The IRS July 15 deadline is almost Here. Here is what it means for the IRS.

As the COVID-19 pandemic hit the United States, the Internal Revenue Service was one of the many government organizations that was hit with widespread office closures.  This impacted their operations and the ability of taxpayers to address any tax issues they have had.  In recognition of the issues, the United States Treasury even extended the general April 15 tax return filing and payment deadline until July 15, 2020.  This meant that those required to file a United States income tax return (and other returns) now have until July 15, 2020 to file their tax returns and pay any tax due before they would be subject to any interest and penalties.  July 15, however, is now only 9 days away.  If you haven’t yet filed your tax return, now is the time to do so.  If you still need more time to file your return, you can file for an automatic extension until October 15, 2020.  This extension only applies to filing.  If you haven’t paid any tax due for your 2019 tax return, you should expect penalties and interest to start after the July 15 deadline.

In addition to the extended Form 1040 Income Tax Return filing and payment time frame, the IRS also announced its “People First Initiative.”  This kindly named policy outlined certain actions that the IRS would not take against taxpayers with unpaid tax debts during the suspension period.  Among other things, the policy suspended:

  • the issuance of any new Notices of Federal Tax liens (known as a “NFTL”) unless the IRS believed it was still necessary to do so.
  • the issuance of any new tax levies unless the IRS believed it was still necessary to do so. This includes garnishments, bank account levies, levies on accounts receivable, asset seizures, etc. The final notices threatening these levies have also been suspended.

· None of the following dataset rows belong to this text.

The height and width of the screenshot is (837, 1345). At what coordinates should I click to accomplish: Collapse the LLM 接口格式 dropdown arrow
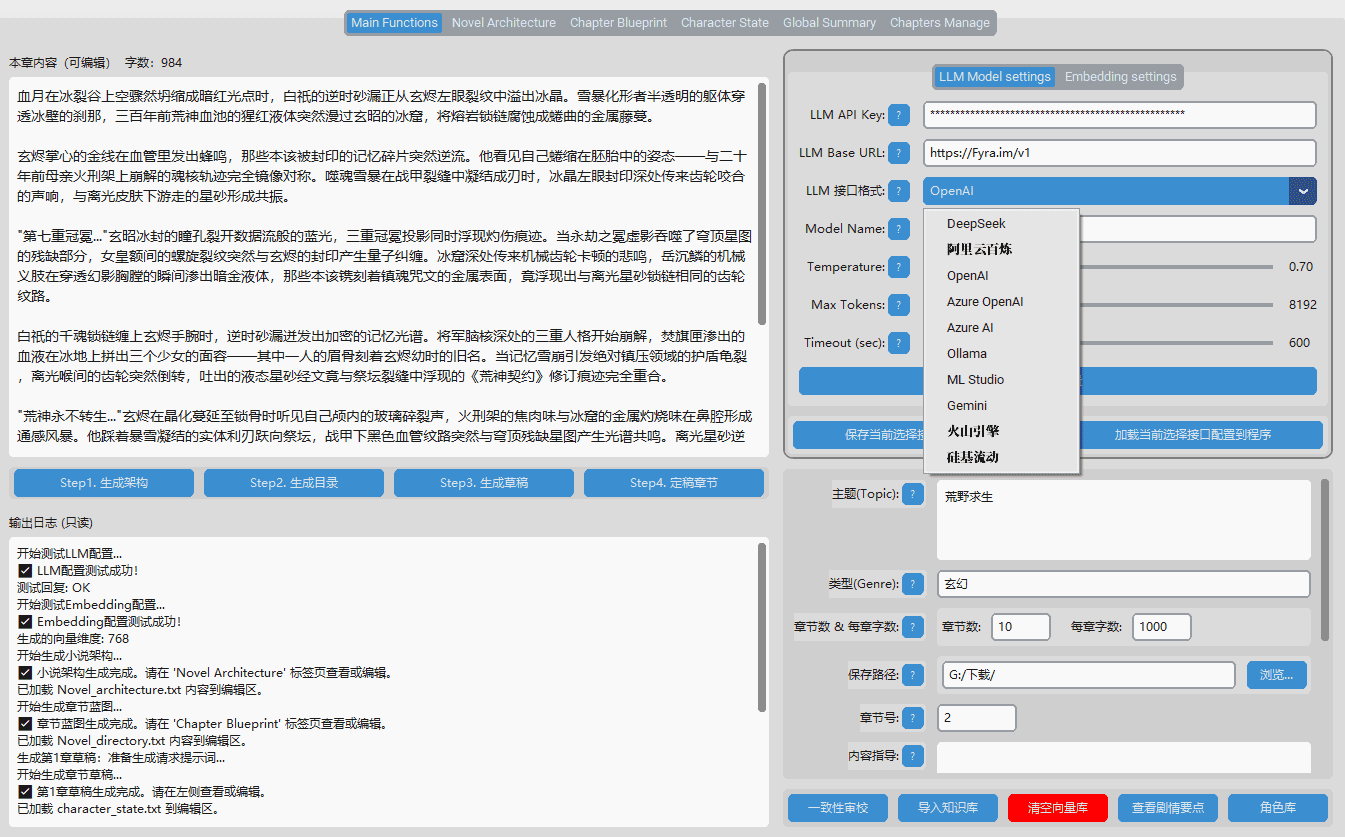tap(1302, 191)
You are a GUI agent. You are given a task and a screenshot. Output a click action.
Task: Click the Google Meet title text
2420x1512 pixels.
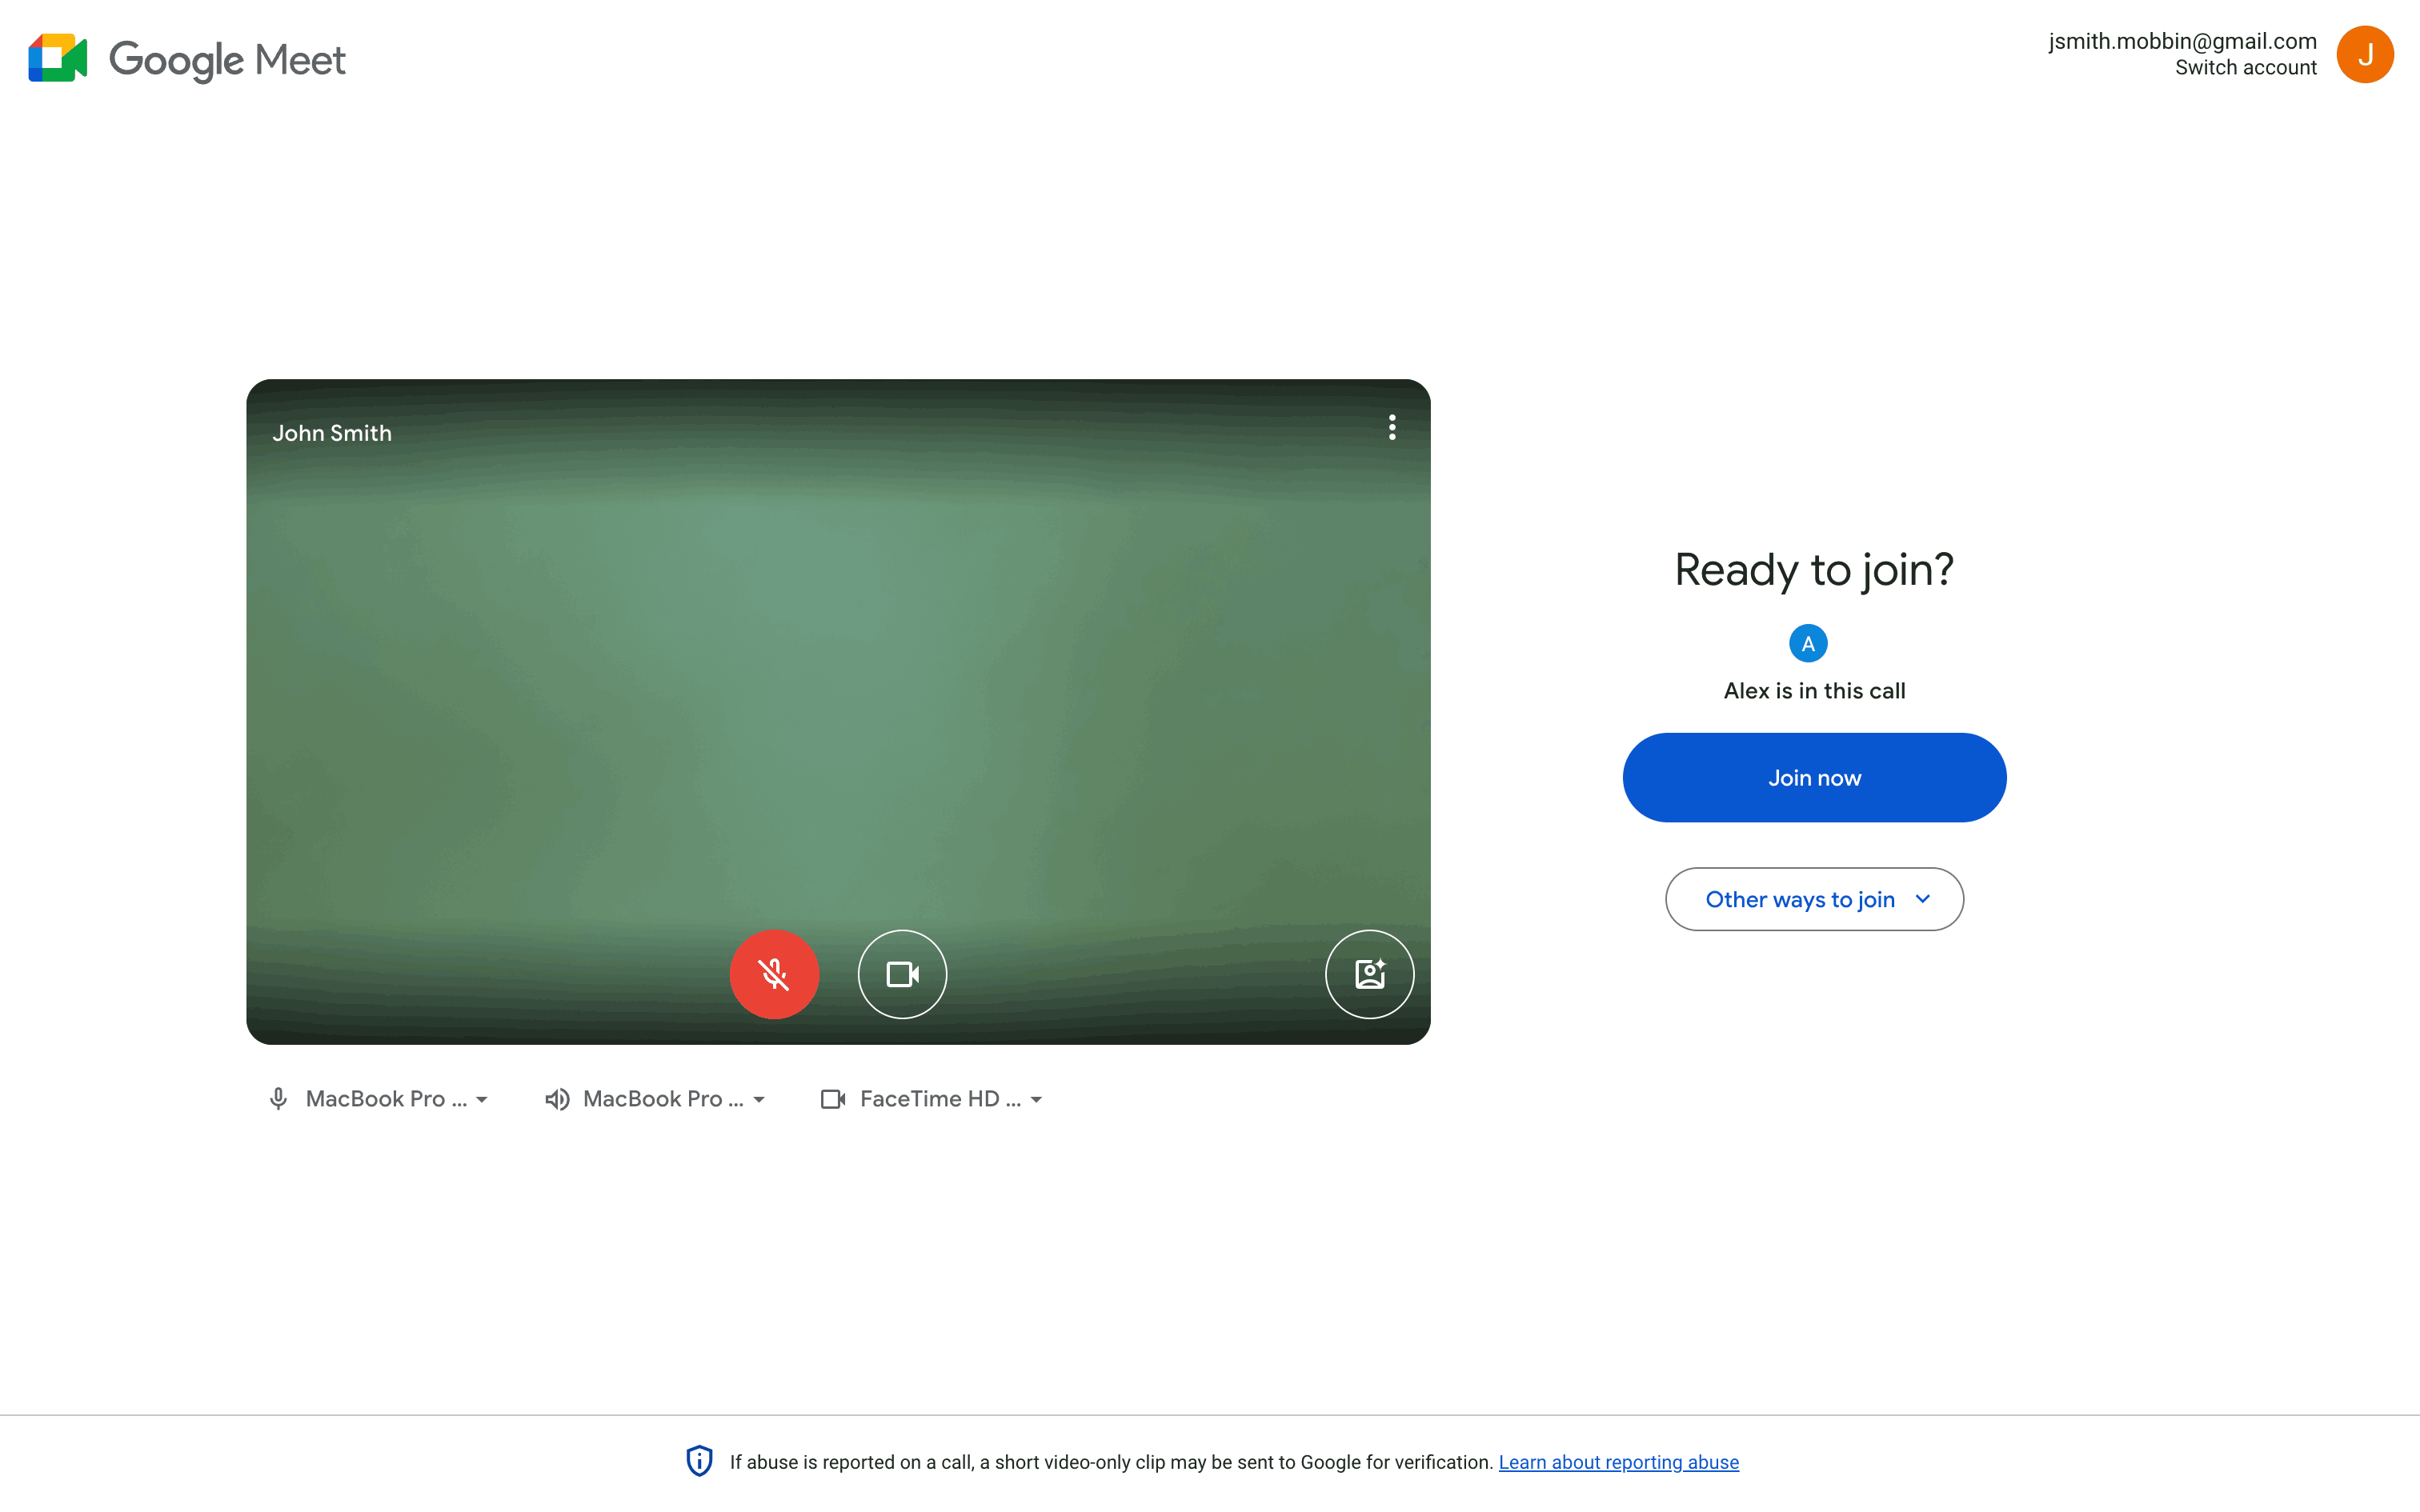pyautogui.click(x=227, y=60)

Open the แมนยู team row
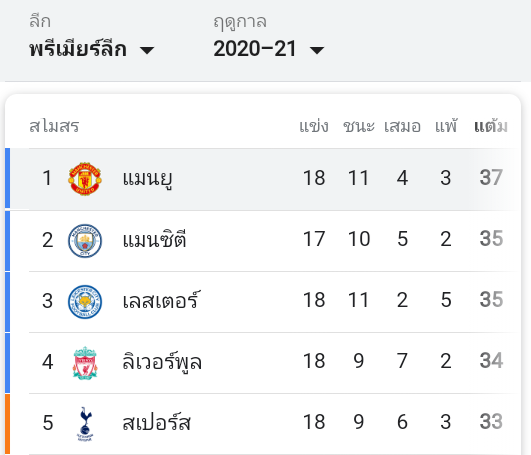pos(263,179)
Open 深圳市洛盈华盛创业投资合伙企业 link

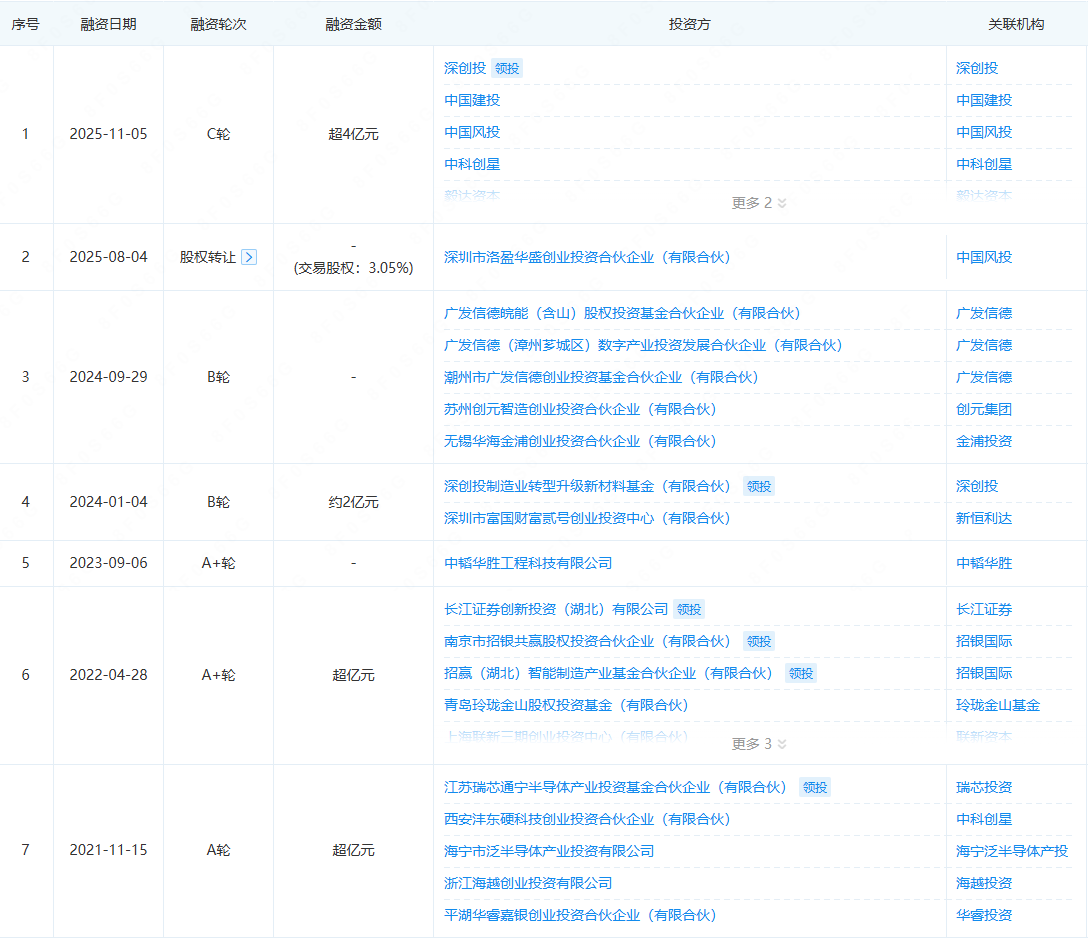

This suspension period during which the IRS will not file liens or levies lasts only until July 15, 2020.  This means that we can expect the IRS to start filing liens and levies again on July 16, 2020.  While it is hoped that the IRS will continue to exercise some restraint on collection actions taken against the public while the COVID-19 pandemic persists, they are not required to do so.   Therefore, make the most of these last 9 days of relief before the IRS is again allowed its full range of collection action.

To make the most of these last day and avoid the potential filing of liens and levies, you should prepare to take action on resolving any unpaid tax debt.  Perhaps an installment agreement is appropriate.  Maybe you qualify for an “Offer in Compromise.” Based on your current circumstances, the government may even consider you “currently non-collectible” and leave you alone for a period of time to allow you to get your affairs in order.  However, the IRS will only know how to resolve your case if you are interacting with them.  If you don’t try to work with them, they will think that you are ignoring them and you should expect that they’ll use liens and levies to try and collect any unpaid tax.

(While I’ve only discussed the IRS above, the State of Wisconsin and many other states have adopted policies similar to the IRS until July 15.  Therefore, we should also expect that state tax authorities will get back to their own collection activities as well after the deadline passes.)